__What the exercise asks__
What is needed is every line of the data that includes the word "agent". Please copy each one.

Data items:

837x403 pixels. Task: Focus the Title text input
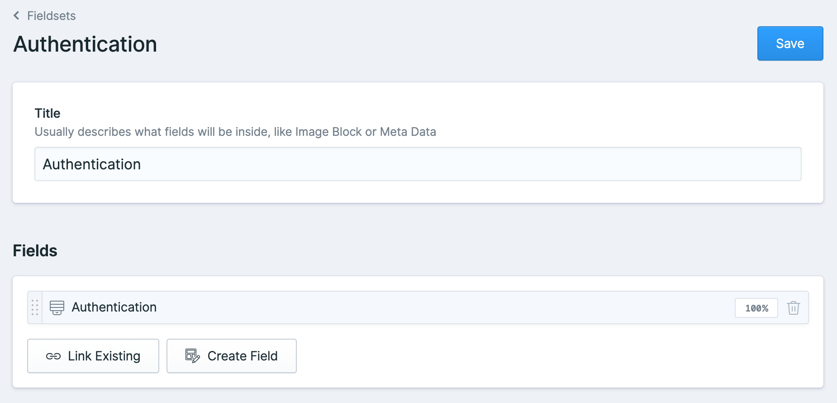pyautogui.click(x=417, y=164)
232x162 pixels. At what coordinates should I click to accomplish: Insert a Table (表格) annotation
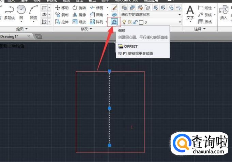tap(205, 22)
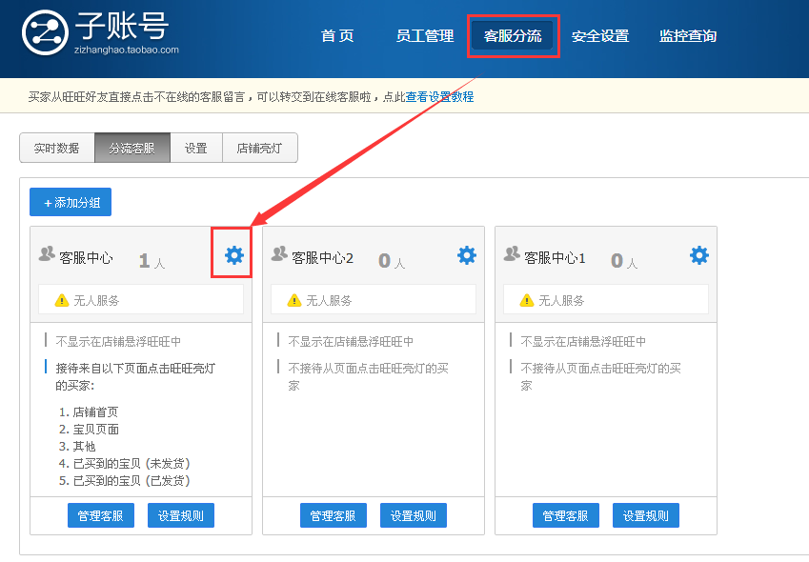809x562 pixels.
Task: Click 设置规则 button under 客服中心1
Action: coord(646,514)
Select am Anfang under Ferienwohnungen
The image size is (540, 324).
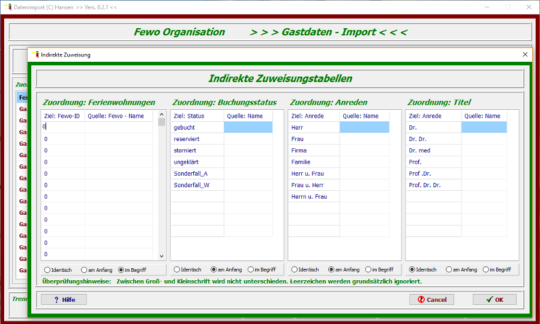[83, 270]
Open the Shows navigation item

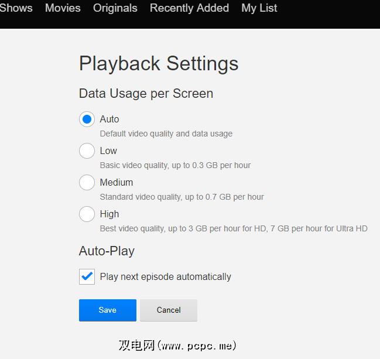[x=16, y=8]
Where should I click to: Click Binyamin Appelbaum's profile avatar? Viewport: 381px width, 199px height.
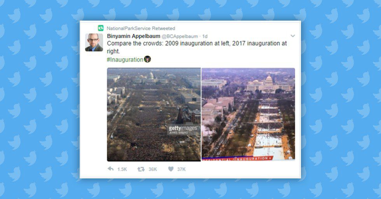[x=94, y=42]
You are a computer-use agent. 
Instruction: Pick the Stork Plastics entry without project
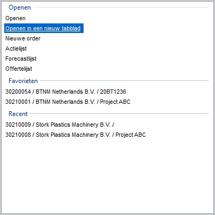point(60,125)
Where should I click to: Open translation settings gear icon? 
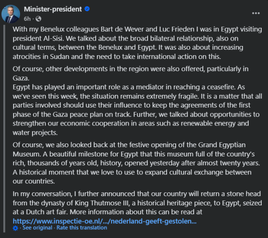(x=15, y=228)
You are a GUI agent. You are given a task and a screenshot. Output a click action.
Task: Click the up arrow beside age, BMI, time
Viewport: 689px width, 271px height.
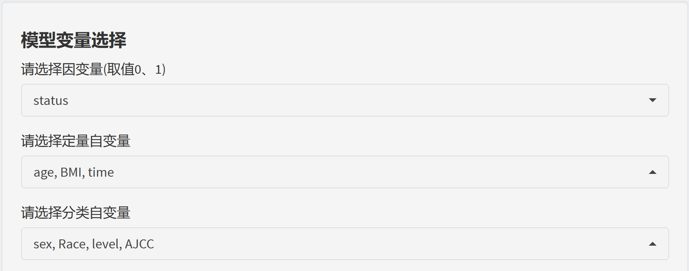(652, 172)
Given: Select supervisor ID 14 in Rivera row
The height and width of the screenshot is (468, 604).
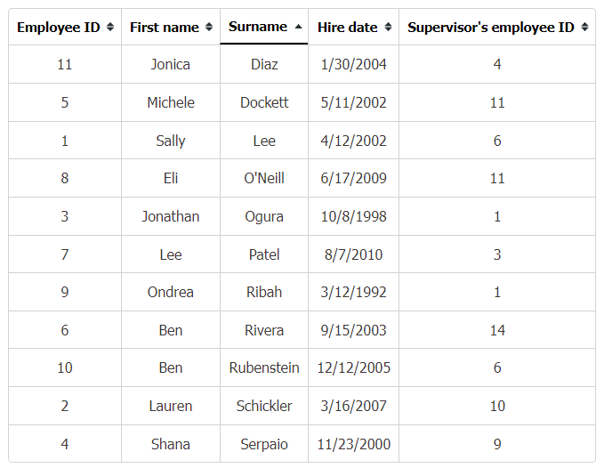Looking at the screenshot, I should click(x=497, y=330).
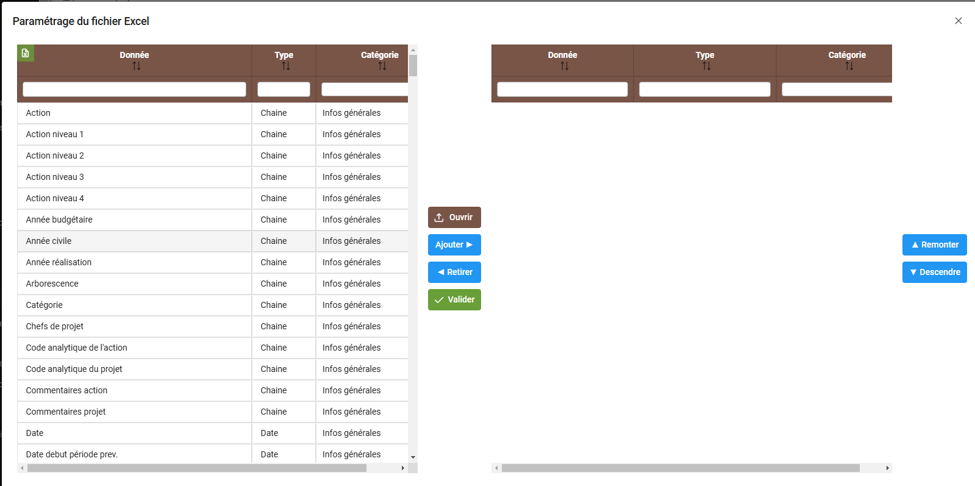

__Result for this exercise__
You are a computer-use agent. 
You are a GUI agent. You are given a task and a screenshot. Output a click action.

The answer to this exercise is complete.